[Records excerpted from a collection]
______

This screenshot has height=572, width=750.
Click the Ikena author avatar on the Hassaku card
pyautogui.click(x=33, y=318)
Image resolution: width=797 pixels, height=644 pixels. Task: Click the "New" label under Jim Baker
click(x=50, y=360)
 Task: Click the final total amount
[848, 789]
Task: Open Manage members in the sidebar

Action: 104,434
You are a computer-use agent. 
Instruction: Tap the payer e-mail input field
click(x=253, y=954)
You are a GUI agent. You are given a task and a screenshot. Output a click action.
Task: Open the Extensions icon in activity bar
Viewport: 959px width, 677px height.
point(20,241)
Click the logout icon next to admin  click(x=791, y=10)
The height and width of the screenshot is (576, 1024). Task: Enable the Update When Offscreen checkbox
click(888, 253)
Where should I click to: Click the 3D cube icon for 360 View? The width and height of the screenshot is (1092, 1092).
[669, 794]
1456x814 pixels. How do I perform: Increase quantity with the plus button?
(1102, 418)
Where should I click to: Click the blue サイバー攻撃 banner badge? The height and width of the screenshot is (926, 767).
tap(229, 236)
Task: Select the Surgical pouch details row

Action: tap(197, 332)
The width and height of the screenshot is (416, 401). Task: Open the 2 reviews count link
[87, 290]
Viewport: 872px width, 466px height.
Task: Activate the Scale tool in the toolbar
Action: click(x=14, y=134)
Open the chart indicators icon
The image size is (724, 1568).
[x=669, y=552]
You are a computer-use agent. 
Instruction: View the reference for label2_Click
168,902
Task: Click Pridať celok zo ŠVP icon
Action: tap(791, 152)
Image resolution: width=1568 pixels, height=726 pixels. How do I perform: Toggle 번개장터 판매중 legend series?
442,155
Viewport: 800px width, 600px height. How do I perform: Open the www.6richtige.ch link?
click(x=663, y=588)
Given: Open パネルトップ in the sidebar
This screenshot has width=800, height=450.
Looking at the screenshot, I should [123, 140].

______

TASK TO COMPLETE →
Write every record out again, letter for letter.

TASK RESULT →
This screenshot has height=572, width=750.
Click the Ikena author avatar on the Hassaku card
pyautogui.click(x=33, y=318)
Image resolution: width=797 pixels, height=644 pixels. Task: Click the "New" label under Jim Baker
click(x=50, y=360)
 Task: Click the final total amount
[848, 789]
Task: Open Manage members in the sidebar

Action: 104,434
You are a computer-use agent. 
Instruction: Tap the payer e-mail input field
click(x=253, y=954)
You are a GUI agent. You are given a task and a screenshot. Output a click action.
Task: Open the Extensions icon in activity bar
Viewport: 959px width, 677px height.
point(20,241)
Click the logout icon next to admin  click(x=791, y=10)
The height and width of the screenshot is (576, 1024). Task: Enable the Update When Offscreen checkbox
click(888, 253)
Where should I click to: Click the 3D cube icon for 360 View? The width and height of the screenshot is (1092, 1092).
[669, 794]
1456x814 pixels. How do I perform: Increase quantity with the plus button?
(1102, 418)
Where should I click to: Click the blue サイバー攻撃 banner badge? The height and width of the screenshot is (926, 767).
tap(229, 236)
Task: Select the Surgical pouch details row

Action: tap(197, 332)
The width and height of the screenshot is (416, 401). Task: Open the 2 reviews count link
[87, 290]
Viewport: 872px width, 466px height.
Task: Activate the Scale tool in the toolbar
Action: click(x=14, y=134)
Open the chart indicators icon
The image size is (724, 1568).
[x=669, y=552]
You are a computer-use agent. 
Instruction: View the reference for label2_Click
168,902
Task: Click Pridať celok zo ŠVP icon
Action: tap(791, 152)
Image resolution: width=1568 pixels, height=726 pixels. How do I perform: Toggle 번개장터 판매중 legend series?
442,155
Viewport: 800px width, 600px height. How do I perform: Open the www.6richtige.ch link?
click(x=663, y=588)
Given: Open パネルトップ in the sidebar
This screenshot has width=800, height=450.
Looking at the screenshot, I should [123, 140].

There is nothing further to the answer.